Where the sea has smashed down a section of rock face
enclosing
a shell bed, one can find specimens of all its contents lying among the rubble, as on the storm beach that starts at this point of the coast’s decline towards the harbour of Gort na gCapall. Once I picked up what looked like a brooch or pendant of stone, in the form of a flat spiral coil just over an inch across—the fossil shell of a sea snail,
Euomphalos
,
identifiable by the cross-section of its tube, which is nearer to a pentagon than to a circle. It was such a covetable object in its compactness and density that I carried it home with a twinge of guilt, as if there were some means of
restoring
it to its previous owner which I had neglected.

Whenever I pass this place I keep my eyes open for another kind of memento too, for the Gort na gCapall people tell me that they used to pick up spent bullets here. The basic reason why the ground brings forth this ominous crop is clear if one looks at the nature of it. The land below the scarp is barer than any seen so far, and of a hard, smooth limestone that gives rise to wide, unbroken pavements. Gort na gCapall, the rooftops of which are visible a quarter of a mile inland, has nearly all its land on this terrace of the island or on the one below it which is of similarly sterile rock. Thus it has more than its share of the worst land, and what it has of the good was coveted in the last century by a powerful
neighbour
, O’Flaherty of nearby Cill Mhuirbhigh, the local J.P. and the largest landholder in the islands. So it was that the men of Gort na gCapall were the most militant of Fenians and Land-Leaguers during the “Land War” of the 1880s, and this is where they came
to practise firing the guns they had stolen from the barracks in Cill Rónáin. The place was well chosen; the road comes no nearer than the village, and should the police or coastguards have shown themselves on the open crags closer than that, the rebels knew of a way down the cliffs just two fields to the west to a sea-cave called Poll Uí Néadáin, in which they could hide their arms.

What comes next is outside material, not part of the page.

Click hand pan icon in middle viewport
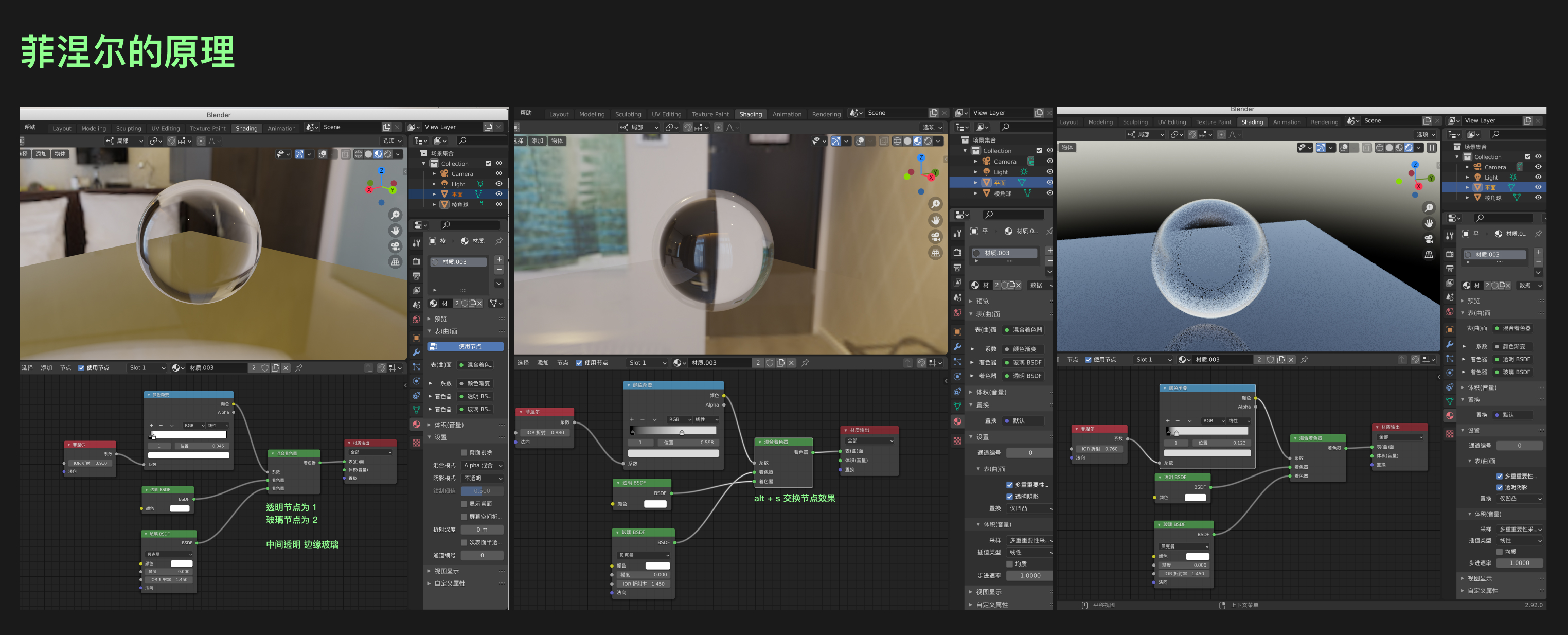Image resolution: width=1568 pixels, height=635 pixels. coord(936,220)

The history of this conflict will find its place at the site of its terrible culmination on the great cliffs west of Dún Aonghasa, but at the present point I will turn aside to note a happier reason for the villagers’ assembling here. Just inland of the storm beach is a short length of wall against which they used to play handball, on a stretch of ground where absolutely nothing grows, which lacks even the fissures in which at least a goat could find a few
mouthfuls
of herbage, but is therefore all the more suitable to be the floor of a ball-alley. Passing homeward from the storm beach,
absorbed
in wondering how to unify my finds more securely than by a belletristic chapter heading, it can happen that I fail to hear the ringing steps and urgent cries of the long-dead players here.